BEGIN Data supplied

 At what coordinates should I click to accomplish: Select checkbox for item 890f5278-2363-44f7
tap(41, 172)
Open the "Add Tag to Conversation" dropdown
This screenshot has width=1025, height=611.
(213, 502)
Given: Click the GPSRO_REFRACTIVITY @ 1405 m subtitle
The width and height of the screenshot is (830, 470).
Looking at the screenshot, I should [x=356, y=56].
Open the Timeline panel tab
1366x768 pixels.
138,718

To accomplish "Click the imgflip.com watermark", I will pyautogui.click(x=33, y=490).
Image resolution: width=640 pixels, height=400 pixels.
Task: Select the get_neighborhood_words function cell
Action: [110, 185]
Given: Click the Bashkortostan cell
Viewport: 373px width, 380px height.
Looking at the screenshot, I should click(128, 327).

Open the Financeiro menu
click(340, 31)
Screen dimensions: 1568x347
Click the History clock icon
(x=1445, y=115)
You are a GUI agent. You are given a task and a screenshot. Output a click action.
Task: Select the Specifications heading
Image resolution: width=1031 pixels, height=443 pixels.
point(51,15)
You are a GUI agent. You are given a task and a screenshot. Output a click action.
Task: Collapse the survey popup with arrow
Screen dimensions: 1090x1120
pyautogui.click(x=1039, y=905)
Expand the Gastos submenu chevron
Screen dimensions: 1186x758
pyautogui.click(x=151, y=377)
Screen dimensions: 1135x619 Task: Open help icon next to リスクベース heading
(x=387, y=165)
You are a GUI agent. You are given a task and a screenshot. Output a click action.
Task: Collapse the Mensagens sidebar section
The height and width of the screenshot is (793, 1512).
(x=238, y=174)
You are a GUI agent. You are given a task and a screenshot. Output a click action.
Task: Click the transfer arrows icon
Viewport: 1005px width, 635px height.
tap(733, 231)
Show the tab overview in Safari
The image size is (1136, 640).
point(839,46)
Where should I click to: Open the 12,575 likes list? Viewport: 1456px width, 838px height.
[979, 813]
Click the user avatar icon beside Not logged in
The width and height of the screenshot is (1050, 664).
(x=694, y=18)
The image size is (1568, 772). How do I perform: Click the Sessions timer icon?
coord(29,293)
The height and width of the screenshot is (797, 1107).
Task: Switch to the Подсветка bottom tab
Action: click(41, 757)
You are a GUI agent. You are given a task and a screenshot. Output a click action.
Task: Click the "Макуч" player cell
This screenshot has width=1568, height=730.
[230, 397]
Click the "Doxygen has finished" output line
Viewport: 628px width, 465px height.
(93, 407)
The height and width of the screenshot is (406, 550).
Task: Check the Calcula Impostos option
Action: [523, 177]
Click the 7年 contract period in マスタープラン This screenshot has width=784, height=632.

END Data supplied

→ What to produce
Extract all of the data shown above without alteration.

→ Output of the exercise
 At what coordinates should I click to accomplish: Select checkbox for item 890f5278-2363-44f7
tap(41, 172)
Open the "Add Tag to Conversation" dropdown
This screenshot has width=1025, height=611.
(213, 502)
Given: Click the GPSRO_REFRACTIVITY @ 1405 m subtitle
The width and height of the screenshot is (830, 470).
Looking at the screenshot, I should [x=356, y=56].
Open the Timeline panel tab
1366x768 pixels.
138,718

To accomplish "Click the imgflip.com watermark", I will pyautogui.click(x=33, y=490).
Image resolution: width=640 pixels, height=400 pixels.
Task: Select the get_neighborhood_words function cell
Action: [110, 185]
Given: Click the Bashkortostan cell
Viewport: 373px width, 380px height.
Looking at the screenshot, I should click(128, 327).

Open the Financeiro menu
click(340, 31)
Screen dimensions: 1568x347
Click the History clock icon
(x=1445, y=115)
You are a GUI agent. You are given a task and a screenshot. Output a click action.
Task: Select the Specifications heading
Image resolution: width=1031 pixels, height=443 pixels.
point(51,15)
You are a GUI agent. You are given a task and a screenshot. Output a click action.
Task: Collapse the survey popup with arrow
Screen dimensions: 1090x1120
pyautogui.click(x=1039, y=905)
Expand the Gastos submenu chevron
Screen dimensions: 1186x758
pyautogui.click(x=151, y=377)
Screen dimensions: 1135x619 Task: Open help icon next to リスクベース heading
(x=387, y=165)
You are a GUI agent. You are given a task and a screenshot. Output a click action.
Task: Collapse the Mensagens sidebar section
The height and width of the screenshot is (793, 1512).
(x=238, y=174)
You are a GUI agent. You are given a task and a screenshot. Output a click action.
Task: Click the transfer arrows icon
Viewport: 1005px width, 635px height.
tap(733, 231)
Show the tab overview in Safari
The image size is (1136, 640).
point(839,46)
Where should I click to: Open the 12,575 likes list? Viewport: 1456px width, 838px height.
[979, 813]
Click the user avatar icon beside Not logged in
The width and height of the screenshot is (1050, 664).
(x=694, y=18)
The image size is (1568, 772). How do I perform: Click the Sessions timer icon?
coord(29,293)
The height and width of the screenshot is (797, 1107).
Task: Switch to the Подсветка bottom tab
Action: click(41, 757)
You are a GUI agent. You are given a task and a screenshot. Output a click action.
Task: Click the "Макуч" player cell
This screenshot has width=1568, height=730.
[230, 397]
Click the "Doxygen has finished" output line
Viewport: 628px width, 465px height.
(93, 407)
The height and width of the screenshot is (406, 550).
Task: Check the Calcula Impostos option
Action: [523, 177]
Click the 7年 contract period in マスタープラン This screenshot has width=784, height=632.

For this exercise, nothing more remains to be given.